Enter Cartier and its Santos, made in 1904 for the Brazilian pilot Santos-Dumont who was exasperated by the impracticality of a pocket watch when at the commands of his plane. The Santos went on to become one of the brand’s flagship collections. A similar story is told at IWC, which in 1935 supplied the Royal Air Force with a wristwatch having a luminescent black dial, moving bezel with markers, steel case and an unbreakable plexiglas crystal. A model that became the blueprint for pilot’s watches.
A history that transcends time
Examples of these groundbreaking watches are legion. In 1953, Blancpain developed a timepiece for combat divers. Dubbed the Fifty Fathoms, it was adopted by military, professional and civilian divers and still today embodies the brand’s love affair with the sea. On July 31st 1954, a group of mountaineers succeeded in scaling the 8,612 metres of the legendary Himalayan summit, K2. The Vulcain Cricket they wore on their wrist proved its ability to withstand the most inhospitable climate, and would give rise to a collection of watches for adventurers at heart.
We readily identify today’s collections with their predecessors’ strengths. In 2016, calibres suggest mechanisms built to last, designs rekindle an historic lineage, the technical properties of cases are a reminder of past exploits.
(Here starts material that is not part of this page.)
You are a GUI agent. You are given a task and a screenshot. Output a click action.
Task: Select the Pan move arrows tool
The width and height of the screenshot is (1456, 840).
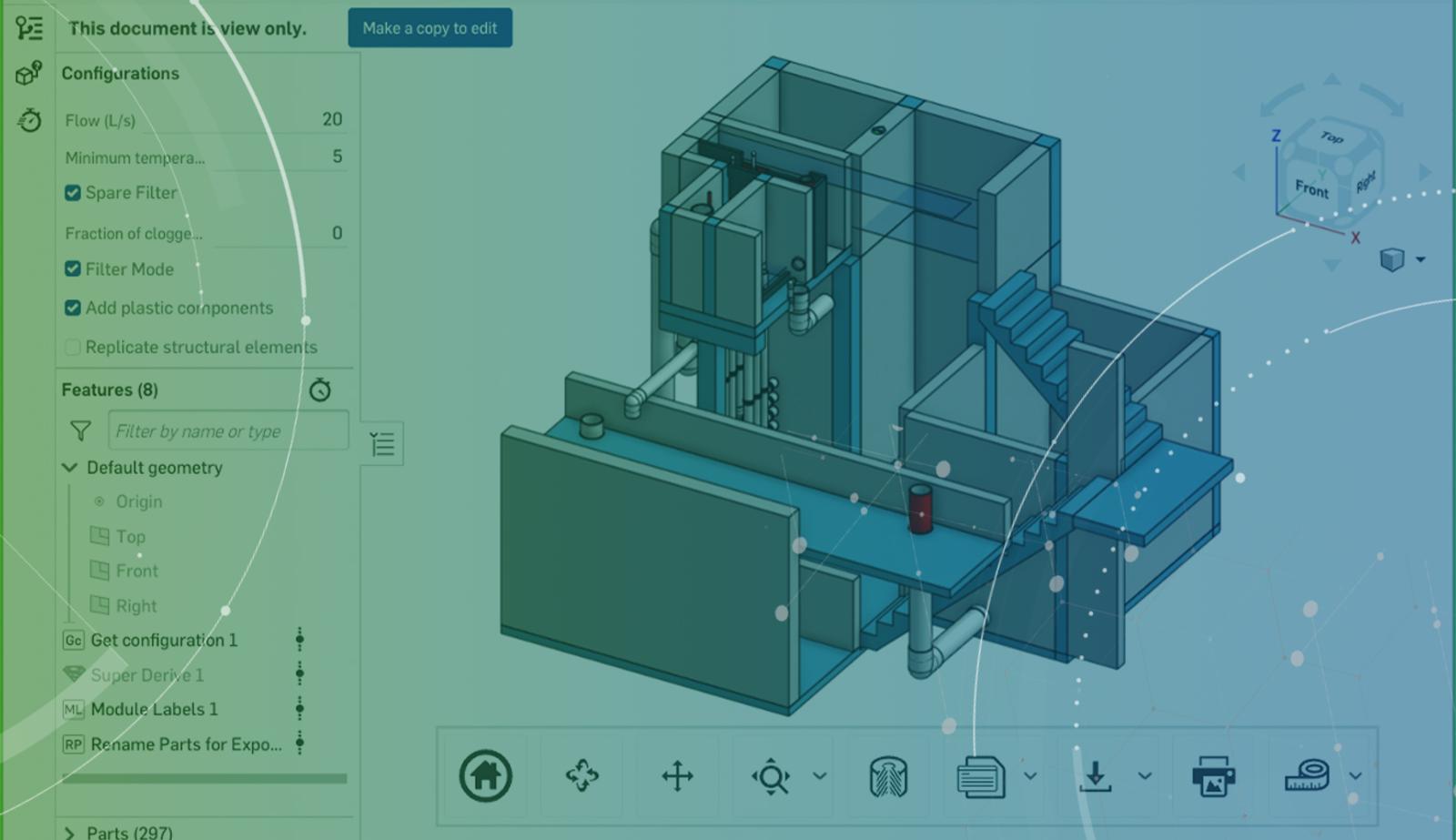point(677,776)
They have inherited a title, and succeeded in turning the specific demands of a handful of users into something of benefit to a wide audience. Even so, their greatest function is to inspire the imagination. For a long time to come.
Late last August, TAG Heuer, maker of the first Swiss watch in space in 1962, reminded an invited audience in Beijing of its historic ties with space exploration. Ties the brand continues to forge today, with the announcement of its partnership with the Chinese Mars exploration programme, scheduled to launch in 2020.